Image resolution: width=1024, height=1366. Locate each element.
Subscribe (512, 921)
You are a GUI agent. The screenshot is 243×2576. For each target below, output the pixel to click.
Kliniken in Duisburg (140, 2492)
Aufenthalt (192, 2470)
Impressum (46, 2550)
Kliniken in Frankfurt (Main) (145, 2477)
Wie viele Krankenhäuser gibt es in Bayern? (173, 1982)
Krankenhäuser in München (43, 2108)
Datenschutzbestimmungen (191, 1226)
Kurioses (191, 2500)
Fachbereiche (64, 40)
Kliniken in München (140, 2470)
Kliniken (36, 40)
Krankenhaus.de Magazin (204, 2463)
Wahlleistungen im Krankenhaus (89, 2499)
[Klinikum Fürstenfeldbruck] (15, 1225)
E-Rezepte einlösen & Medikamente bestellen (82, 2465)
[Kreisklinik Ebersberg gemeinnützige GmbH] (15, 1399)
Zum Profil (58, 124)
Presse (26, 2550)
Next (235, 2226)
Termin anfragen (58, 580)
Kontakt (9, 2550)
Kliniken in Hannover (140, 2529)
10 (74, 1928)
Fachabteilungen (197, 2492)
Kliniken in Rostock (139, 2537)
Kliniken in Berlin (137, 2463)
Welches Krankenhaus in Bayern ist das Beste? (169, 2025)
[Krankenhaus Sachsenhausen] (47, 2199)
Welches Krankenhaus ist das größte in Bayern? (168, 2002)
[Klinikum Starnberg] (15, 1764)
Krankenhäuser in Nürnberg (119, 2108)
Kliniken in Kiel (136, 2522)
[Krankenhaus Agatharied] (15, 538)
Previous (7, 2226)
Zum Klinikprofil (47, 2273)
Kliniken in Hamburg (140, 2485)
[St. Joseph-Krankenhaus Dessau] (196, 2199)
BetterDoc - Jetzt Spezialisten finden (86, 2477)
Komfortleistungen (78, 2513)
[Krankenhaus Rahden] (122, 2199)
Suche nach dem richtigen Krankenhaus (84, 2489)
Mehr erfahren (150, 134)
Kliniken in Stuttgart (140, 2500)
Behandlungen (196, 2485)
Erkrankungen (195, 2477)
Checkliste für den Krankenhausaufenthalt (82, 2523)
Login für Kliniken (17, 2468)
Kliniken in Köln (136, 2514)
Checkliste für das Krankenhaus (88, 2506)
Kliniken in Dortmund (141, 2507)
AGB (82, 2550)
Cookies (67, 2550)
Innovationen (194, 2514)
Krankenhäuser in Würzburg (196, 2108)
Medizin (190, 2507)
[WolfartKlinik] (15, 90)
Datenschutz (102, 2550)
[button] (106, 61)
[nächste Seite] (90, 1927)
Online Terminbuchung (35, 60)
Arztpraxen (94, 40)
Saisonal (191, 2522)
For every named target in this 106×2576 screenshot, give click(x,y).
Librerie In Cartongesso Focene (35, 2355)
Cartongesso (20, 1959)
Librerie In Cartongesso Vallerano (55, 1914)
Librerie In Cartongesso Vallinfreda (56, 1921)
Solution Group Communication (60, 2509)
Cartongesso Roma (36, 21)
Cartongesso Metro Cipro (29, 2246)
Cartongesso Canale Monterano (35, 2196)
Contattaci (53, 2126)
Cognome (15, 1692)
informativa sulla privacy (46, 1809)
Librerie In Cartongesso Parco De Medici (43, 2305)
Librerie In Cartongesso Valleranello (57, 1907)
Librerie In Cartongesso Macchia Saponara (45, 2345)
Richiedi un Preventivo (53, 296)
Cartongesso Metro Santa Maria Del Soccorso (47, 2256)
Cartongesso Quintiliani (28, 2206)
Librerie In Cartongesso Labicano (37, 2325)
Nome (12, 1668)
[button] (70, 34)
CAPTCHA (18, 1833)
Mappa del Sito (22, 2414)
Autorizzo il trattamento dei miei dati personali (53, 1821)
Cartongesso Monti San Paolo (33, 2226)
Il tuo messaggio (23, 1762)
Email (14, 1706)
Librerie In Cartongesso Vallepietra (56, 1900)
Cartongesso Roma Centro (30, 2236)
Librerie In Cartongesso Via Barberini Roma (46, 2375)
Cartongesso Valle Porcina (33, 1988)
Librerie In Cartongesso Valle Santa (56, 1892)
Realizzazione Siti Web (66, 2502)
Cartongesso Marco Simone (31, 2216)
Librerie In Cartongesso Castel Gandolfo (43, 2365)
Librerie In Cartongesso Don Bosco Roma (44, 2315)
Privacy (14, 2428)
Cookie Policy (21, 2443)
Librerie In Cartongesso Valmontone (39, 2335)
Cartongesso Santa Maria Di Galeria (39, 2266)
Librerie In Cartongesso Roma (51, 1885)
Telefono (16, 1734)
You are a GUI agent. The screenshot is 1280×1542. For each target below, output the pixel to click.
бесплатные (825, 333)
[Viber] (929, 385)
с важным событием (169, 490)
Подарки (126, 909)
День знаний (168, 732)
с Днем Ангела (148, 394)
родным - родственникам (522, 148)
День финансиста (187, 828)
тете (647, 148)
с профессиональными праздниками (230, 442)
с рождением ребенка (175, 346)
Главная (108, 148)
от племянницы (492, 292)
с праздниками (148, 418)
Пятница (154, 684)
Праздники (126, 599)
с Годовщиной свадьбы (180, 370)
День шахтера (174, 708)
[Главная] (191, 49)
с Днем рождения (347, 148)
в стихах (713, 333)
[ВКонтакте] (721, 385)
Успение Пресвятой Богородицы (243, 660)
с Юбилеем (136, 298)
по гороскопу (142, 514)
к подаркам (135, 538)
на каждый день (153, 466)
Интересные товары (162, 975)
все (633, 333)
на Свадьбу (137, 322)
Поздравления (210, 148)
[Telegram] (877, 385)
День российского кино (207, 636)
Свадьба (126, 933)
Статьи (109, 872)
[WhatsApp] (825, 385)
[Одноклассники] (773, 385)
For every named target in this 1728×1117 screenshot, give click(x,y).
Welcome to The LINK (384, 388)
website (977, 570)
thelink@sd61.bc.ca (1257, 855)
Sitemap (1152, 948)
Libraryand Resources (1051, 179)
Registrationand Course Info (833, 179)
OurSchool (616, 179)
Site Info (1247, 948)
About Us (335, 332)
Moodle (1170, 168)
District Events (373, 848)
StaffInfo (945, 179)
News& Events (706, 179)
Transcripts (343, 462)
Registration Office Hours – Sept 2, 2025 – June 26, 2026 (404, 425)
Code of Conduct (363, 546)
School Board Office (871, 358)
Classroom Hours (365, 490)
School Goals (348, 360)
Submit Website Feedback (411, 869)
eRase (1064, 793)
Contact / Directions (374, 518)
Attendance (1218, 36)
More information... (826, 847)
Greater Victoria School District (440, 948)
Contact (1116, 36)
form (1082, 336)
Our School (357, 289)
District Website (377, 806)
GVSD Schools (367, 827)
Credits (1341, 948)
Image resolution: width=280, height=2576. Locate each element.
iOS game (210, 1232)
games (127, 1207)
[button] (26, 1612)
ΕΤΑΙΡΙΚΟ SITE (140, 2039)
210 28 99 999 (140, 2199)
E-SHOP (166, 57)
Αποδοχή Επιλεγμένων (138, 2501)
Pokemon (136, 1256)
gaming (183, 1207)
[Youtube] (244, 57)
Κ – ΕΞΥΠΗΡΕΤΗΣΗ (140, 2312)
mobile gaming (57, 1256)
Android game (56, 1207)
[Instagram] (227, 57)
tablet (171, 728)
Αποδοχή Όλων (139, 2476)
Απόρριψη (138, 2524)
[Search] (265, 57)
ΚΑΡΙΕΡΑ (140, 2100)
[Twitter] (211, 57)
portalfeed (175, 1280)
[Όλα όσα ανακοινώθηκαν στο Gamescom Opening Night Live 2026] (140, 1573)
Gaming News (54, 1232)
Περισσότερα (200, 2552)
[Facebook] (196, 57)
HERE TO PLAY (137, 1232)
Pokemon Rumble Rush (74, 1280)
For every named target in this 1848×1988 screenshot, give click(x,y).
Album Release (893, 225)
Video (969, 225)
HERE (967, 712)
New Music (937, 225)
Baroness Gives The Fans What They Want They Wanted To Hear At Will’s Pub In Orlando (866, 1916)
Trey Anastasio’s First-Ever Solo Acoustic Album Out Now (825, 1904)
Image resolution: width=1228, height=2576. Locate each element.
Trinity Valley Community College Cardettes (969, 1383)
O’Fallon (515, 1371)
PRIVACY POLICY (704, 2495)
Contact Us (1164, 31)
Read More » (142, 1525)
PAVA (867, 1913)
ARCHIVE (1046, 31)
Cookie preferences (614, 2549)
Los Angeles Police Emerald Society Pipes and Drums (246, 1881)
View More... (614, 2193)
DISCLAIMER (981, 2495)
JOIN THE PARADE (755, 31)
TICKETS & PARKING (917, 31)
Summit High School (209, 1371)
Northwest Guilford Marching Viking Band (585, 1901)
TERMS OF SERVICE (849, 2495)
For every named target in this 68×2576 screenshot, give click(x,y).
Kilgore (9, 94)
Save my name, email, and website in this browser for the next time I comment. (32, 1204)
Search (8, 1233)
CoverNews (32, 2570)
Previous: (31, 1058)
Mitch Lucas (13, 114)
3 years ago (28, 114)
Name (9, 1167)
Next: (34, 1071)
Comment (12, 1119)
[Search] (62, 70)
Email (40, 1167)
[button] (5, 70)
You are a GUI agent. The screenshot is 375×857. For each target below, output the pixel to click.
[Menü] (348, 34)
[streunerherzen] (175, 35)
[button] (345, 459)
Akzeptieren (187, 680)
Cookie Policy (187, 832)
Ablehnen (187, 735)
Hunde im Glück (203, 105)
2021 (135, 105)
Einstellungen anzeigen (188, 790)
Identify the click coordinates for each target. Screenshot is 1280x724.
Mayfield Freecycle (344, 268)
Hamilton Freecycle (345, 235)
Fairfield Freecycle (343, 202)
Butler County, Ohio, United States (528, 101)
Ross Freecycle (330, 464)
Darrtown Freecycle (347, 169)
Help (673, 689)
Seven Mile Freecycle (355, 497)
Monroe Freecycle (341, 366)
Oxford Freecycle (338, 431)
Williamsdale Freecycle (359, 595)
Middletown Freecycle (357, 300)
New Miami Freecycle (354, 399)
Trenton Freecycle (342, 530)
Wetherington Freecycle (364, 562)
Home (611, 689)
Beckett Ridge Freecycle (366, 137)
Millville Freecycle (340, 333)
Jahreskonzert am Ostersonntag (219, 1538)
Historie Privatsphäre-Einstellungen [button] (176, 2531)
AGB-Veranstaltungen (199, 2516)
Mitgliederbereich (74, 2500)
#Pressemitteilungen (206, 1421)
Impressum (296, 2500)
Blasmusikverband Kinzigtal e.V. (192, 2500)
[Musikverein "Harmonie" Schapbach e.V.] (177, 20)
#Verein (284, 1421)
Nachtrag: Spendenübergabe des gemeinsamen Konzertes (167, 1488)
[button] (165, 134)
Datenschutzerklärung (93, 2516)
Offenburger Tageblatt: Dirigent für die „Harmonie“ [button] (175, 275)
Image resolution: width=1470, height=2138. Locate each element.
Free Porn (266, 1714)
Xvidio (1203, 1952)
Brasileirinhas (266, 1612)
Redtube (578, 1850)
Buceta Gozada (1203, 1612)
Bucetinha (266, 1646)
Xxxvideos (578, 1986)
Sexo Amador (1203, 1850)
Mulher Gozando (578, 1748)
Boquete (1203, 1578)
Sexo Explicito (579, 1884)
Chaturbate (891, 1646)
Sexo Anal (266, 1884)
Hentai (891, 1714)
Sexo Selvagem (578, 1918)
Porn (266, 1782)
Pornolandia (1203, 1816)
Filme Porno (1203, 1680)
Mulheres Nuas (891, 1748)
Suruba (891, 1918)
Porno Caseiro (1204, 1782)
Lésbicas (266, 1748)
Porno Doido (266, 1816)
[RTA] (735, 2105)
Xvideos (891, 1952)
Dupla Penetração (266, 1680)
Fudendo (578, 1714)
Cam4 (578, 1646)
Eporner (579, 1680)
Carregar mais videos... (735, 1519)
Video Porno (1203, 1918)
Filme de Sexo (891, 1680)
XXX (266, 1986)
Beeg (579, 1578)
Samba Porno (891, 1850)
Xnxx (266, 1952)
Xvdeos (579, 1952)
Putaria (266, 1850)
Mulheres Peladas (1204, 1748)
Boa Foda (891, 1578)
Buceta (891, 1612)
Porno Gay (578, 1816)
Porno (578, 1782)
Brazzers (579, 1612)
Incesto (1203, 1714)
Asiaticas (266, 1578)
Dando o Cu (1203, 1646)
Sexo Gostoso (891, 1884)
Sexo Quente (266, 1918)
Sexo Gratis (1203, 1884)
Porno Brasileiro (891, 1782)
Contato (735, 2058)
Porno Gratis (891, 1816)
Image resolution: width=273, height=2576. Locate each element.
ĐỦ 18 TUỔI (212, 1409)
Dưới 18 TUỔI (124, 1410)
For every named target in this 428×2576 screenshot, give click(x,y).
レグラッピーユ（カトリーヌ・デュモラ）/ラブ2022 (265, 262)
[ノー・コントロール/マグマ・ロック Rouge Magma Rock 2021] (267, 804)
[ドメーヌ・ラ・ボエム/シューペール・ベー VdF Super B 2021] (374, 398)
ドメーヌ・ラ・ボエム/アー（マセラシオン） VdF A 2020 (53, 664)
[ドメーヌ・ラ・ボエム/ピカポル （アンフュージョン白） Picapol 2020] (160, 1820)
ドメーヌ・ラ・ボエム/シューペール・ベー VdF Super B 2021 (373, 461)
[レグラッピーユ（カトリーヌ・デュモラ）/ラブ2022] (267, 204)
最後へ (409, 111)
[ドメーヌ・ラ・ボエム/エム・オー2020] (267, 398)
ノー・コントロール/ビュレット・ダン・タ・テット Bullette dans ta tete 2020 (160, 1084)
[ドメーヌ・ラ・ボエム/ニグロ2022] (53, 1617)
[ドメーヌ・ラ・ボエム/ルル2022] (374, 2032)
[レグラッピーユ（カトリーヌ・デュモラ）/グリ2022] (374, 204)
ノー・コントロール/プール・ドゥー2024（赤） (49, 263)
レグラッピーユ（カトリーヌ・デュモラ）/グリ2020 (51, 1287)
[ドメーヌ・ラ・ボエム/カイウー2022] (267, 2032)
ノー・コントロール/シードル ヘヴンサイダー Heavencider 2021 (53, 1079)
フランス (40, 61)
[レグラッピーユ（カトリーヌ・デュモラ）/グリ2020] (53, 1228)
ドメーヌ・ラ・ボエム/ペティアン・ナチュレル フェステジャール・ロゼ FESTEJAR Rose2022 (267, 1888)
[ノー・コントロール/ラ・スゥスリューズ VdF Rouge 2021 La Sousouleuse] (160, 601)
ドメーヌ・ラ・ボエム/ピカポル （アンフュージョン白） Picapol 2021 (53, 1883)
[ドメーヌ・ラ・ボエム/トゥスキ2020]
════════
- What you will do
Render the part of the listing that opens with the line containing "Online Terminbuchung (35, 60)" and closes with the line containing "Librerie In Cartongesso Castel" as a Markdown table, leaving out any blank lines. Use two columns, Row and Text: Row numbers each line, and Text holds the line itself.

- Exercise result
| Row | Text |
|---|---|
| 1 | Online Terminbuchung (35, 60) |
| 2 | Arztpraxen (94, 40) |
| 3 | Saisonal (191, 2522) |
| 4 | For every named target in this 106×2576 screenshot, give click(x,y). |
| 5 | Librerie In Cartongesso Focene (35, 2355) |
| 6 | Cartongesso (20, 1959) |
| 7 | Librerie In Cartongesso Vallerano (55, 1914) |
| 8 | Librerie In Cartongesso Vallinfreda (56, 1921) |
| 9 | Solution Group Communication (60, 2509) |
| 10 | Cartongesso Roma (36, 21) |
| 11 | Cartongesso Metro Cipro (29, 2246) |
| 12 | Cartongesso Canale Monterano (35, 2196) |
| 13 | Contattaci (53, 2126) |
| 14 | Cognome (15, 1692) |
| 15 | informativa sulla privacy (46, 1809) |
| 16 | Librerie In Cartongesso Parco De Medici (43, 2305) |
| 17 | Librerie In Cartongesso Valleranello (57, 1907) |
| 18 | Librerie In Cartongesso Macchia Saponara (45, 2345) |
| 19 | Richiedi un Preventivo (53, 296) |
| 20 | Cartongesso Metro Santa Maria Del Soccorso (47, 2256) |
| 21 | Cartongesso Quintiliani (28, 2206) |
| 22 | Librerie In Cartongesso Labicano (37, 2325) |
| 23 | Nome (12, 1668) |
| 24 | [button] (70, 34) |
| 25 | CAPTCHA (18, 1833) |
| 26 | Mappa del Sito (22, 2414) |
| 27 | Autorizzo il trattamento dei miei dati personali (53, 1821) |
| 28 | Cartongesso Monti San Paolo (33, 2226) |
| 29 | Il tuo messaggio (23, 1762) |
| 30 | Email (14, 1706) |
| 31 | Librerie In Cartongesso Vallepietra (56, 1900) |
| 32 | Cartongesso Roma Centro (30, 2236) |
| 33 | Librerie In Cartongesso Via Barberini Roma (46, 2375) |
| 34 | Cartongesso Valle Porcina (33, 1988) |
| 35 | Librerie In Cartongesso Valle Santa (56, 1892) |
| 36 | Realizzazione Siti Web (66, 2502) |
| 37 | Cartongesso Marco Simone (31, 2216) |
| 38 | Librerie In Cartongesso Castel Gandolfo (43, 2365) |